Later Realized that the actual error was in the formulation of allvals. The simple fix was to remove it completely, with the one rule it (or the corrected version) is not needed.  Uploaded a new mw file.

@Carl Love Yes, I started to reply to the OP, then noted the bug.  Have a fix for it, but that won't help now.

@Carl Love Alas, that doesn't give a solution, at least not with the defining boundary and initial conditions:

eq1 := diff(u1(x, t), x, x) = k1*(diff(u1(x, t), t));
eq2 := diff(u2(x, t), x, x) = k2*(diff(u2(x, t), t));
bc1 := u1(0, t) = v1;
bc12 := u1(L,t) = u2(L,t), k1*D[1](u1)(L,t) = k2*D[1](u2)(L,t);
bc2 := u2(2*L, t) = v2;
ic1 := u1(x,0) = 0;
ic2 := u2(x,0) = 0;

sys := {eq1,eq2,bc1,bc2,bc12,ic1,ic2}:
sysnum := subs({L = 10, v1 = 20, v2 = 10, k1 = 10, k2 = 20}, sys);
sol := pdsolve(sysnum, [u1,u2](x,t) );

I don't use pdsolve enough to know whether that should work, but it can handle the simpler

pdsolve({eq1,bc1,u1(L,t)=v2,ic1},[u1](x,t));

Note that bc1 and bc2 conflict with ic1 and ic2 at x=0 and x=2*L, however, I assume that isn't a problem; it wasn't for the simpler case.

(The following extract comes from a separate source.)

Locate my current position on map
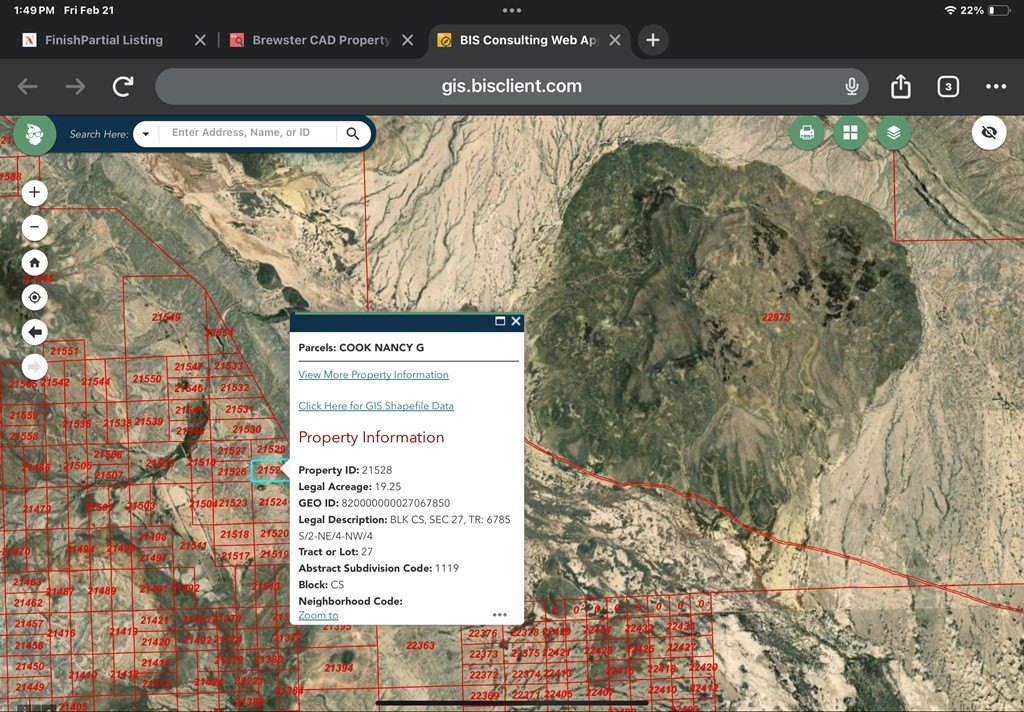The width and height of the screenshot is (1024, 712). 35,297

@Christopher2222 The Maple macro command isn't all that useful for its intended purpose, which, as mentioned in the first sentence of the help page, is to be "a simple abbreviation facility to be used when writing Maple functions and library code."  While it may have been used for that many releases ago, when Maple library procedures were table-based and hence globally assigned, the transition to modules makes it almost pointless.  The reason is that the call to macro must be at the global level; that doesn't work well when the source for a procedure in which you want to define and use a macro is located in a separate file that is at a lower part of module hierarchy. Maple's preprocessor macros are better suited for this purpose as they can be locally defined and undefined. 

@Christopher2222 Converting to a string and parsing is going to ensure the names are globals.

 

While you should first try with the correct format, it is possible that the Maple server has been configured to restrict the ability to write to external files.

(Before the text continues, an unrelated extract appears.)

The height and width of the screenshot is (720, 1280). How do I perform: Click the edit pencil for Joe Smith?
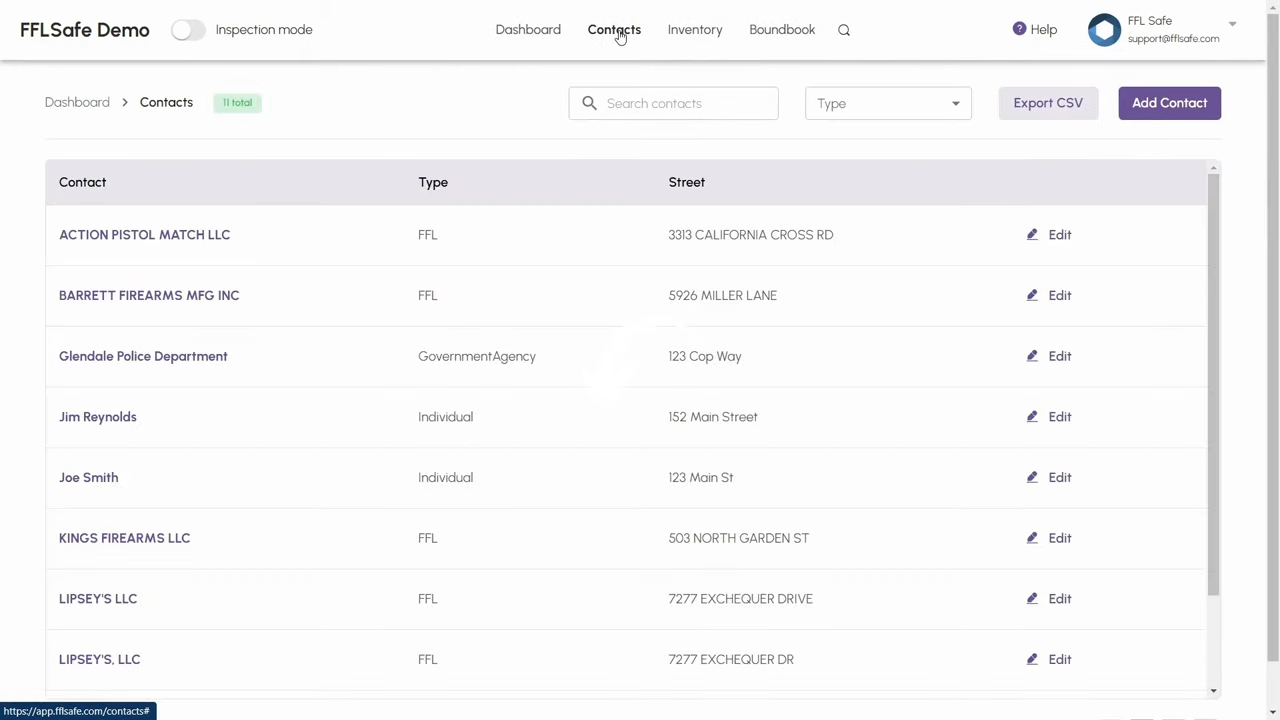(1032, 477)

@acer If the assignment operator could be overloaded (it currently cannot---a good thing) it could be made to do something, though without some other mechanism it isn't clear what. There are a few assignments that use a special syntax on the lhs: directly assigning to a remember table and assigning content of an rtable are two examples.

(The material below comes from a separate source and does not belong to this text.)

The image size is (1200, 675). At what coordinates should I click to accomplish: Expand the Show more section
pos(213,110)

@acer Nice options.  The third can be slightly simplified by dropping the i in the seq: [seq(4..1,-1)].

@Carl Love The answer is that I wasn't thinking about thread-safety. It's good that you brought that up.

Be sure to define and check the corner cases.  Specifically, what do you want for, say, [1,1,2,2].  Is 1 or 2 the second-highest element?  What about [1,1,1,1]?  Or for the empty list (Maple's max returns -infinity).

@Carl Love Nice explanation and example. A nit---probably best ignored---is that Maple error messages generally start with a lower case letter, they look better that way as the usual output is "Error, <the error message>".

You could use two prismatic joints to enforce a planar motion.  The planar joint could also be used.  A different approach would be to use the sphere-rectangle contact, though that would allow motion off the surface (bouncing).

@a_simsim It helps to know why two backslashes are required, in a Maple string, to represent a Windows directory separator. The backslash is used as an escape character, to permit entering special characters (new-lines, tabs, arbitrary ascii). As such, to enter the escape character itself, you need two of them, the first "escapes" the second.